The primary rule of the Convention, as noted in its Article 4, is that the law chosen by the parties to govern as reflected in their account agreement will be applicable.  While this is not unlike the rule of Section 8.110, Article 4 requires that the intermediary have an office in the chosen country that monitors or administers certain actions with respect to the securities account and requires that the account agreement itself (not some later or ancillary document) select the laws of the particular jurisdiction to govern the transaction.  Those additional steps are not currently the rule of Section 8.110.  If the securities intermediary does not have the requisite contact with the country, or if the parties did not select the law of a particular jurisdiction in the account agreement, Article 5 provides a number of “fall back rules” to determine which jurisdiction would govern the relationship.

As a result of the rules of the Convention, the ability to rely upon the “jurisdiction of the intermediary” as is typically provided in an account control agreement under the Uniform Commercial Code will no longer suffice for that determination.  Due to the additional requirements of Article 4 it is possible that the law chosen by the account owner and the intermediary would not be effective.  It is also possible that the account agreement that is to govern the choice of law is difficult to locate, may have been amended multiple times, or may have selected different jurisdictions from time to time.

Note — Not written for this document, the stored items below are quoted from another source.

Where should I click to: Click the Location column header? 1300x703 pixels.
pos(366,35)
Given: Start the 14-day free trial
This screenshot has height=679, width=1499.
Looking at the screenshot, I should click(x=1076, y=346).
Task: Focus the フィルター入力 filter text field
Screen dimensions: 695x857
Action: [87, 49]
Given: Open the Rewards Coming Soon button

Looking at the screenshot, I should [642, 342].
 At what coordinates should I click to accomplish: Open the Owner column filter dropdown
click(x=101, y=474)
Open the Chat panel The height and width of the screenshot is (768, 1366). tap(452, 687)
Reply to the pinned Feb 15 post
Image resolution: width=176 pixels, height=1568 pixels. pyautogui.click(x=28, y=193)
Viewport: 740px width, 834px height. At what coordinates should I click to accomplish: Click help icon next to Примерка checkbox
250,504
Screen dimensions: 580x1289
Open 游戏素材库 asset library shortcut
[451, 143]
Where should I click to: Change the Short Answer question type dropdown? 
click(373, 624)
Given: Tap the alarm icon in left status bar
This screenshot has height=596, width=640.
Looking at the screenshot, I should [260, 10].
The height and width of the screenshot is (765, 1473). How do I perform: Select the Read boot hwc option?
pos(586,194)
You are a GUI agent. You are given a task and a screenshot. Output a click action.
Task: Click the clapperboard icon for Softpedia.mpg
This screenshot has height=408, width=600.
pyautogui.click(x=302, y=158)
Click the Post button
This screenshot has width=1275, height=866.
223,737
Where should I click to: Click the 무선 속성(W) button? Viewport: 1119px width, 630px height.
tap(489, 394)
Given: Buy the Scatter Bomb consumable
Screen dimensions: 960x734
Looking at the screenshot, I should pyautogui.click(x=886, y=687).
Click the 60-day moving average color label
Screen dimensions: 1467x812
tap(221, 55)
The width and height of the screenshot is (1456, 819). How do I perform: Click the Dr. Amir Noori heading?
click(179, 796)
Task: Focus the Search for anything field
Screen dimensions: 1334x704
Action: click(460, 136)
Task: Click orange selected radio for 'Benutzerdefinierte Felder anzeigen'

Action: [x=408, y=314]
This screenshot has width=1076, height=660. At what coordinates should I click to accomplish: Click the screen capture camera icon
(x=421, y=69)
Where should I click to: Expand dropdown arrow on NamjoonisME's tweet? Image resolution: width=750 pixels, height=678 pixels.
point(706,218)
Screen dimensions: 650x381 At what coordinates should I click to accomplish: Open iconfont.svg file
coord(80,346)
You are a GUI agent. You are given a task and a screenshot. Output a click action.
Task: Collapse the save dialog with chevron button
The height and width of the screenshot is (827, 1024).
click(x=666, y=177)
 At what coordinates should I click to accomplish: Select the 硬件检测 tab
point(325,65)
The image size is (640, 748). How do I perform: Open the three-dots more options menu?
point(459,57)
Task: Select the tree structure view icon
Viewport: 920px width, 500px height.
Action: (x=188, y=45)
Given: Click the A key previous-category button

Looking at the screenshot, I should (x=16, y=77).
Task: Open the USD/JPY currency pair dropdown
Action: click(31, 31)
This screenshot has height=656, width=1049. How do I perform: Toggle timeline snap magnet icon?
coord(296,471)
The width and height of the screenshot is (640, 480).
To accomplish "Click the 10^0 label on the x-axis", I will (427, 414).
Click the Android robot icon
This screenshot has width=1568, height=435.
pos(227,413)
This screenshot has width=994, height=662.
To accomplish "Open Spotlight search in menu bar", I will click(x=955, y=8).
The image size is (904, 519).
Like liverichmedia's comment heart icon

Lenders will not want to default to the fall-back rules of Article 5 of the Convention.  While the rules on perfection by control are sufficiently uniform among the various states that the effectiveness of control will likely not be adversely affected, the possible application of a different jurisdiction than would govern under the Uniform Commercial Code adds a layer of complexity for opinion givers and opinion recipients.  Now both the Convention and the Uniform Commercial Code may need to be consulted to determine whether loan closing opinions covering all applicable jurisdictions have been received.  Opinion givers may be concerned that the laws of their respective jurisdictions that may have governed control prior to April 1 will no longer be the applicable laws.[5]  Lenders and their counsel may require amendments to account agreements and other curative agreements from both the debtor and the securities intermediary to reduce the uncertainties surrounding these issues.

[1] The complete title of the Hague Convention is “36. Convention on the Law Applicable to Certain Rights in Respect of Securities Held with an Intermediary”.  The text of the Hague Convention is available at

[2] The history of the Convention as well as an extensive review of its applications is available in an Explanatory Report which may be obtained at (the “Explanatory Report”).

[3] Explanatory Report at 60.

[4] Explanatory report at 54, 60.

[5] The Permanent Editorial Board of the UCC is preparing a PEB Commentary to alert practitioners of this issue. A 2013 draft of the PEB commentary is available at  A more recent draft is being circulated but has not yet been posted for public comment.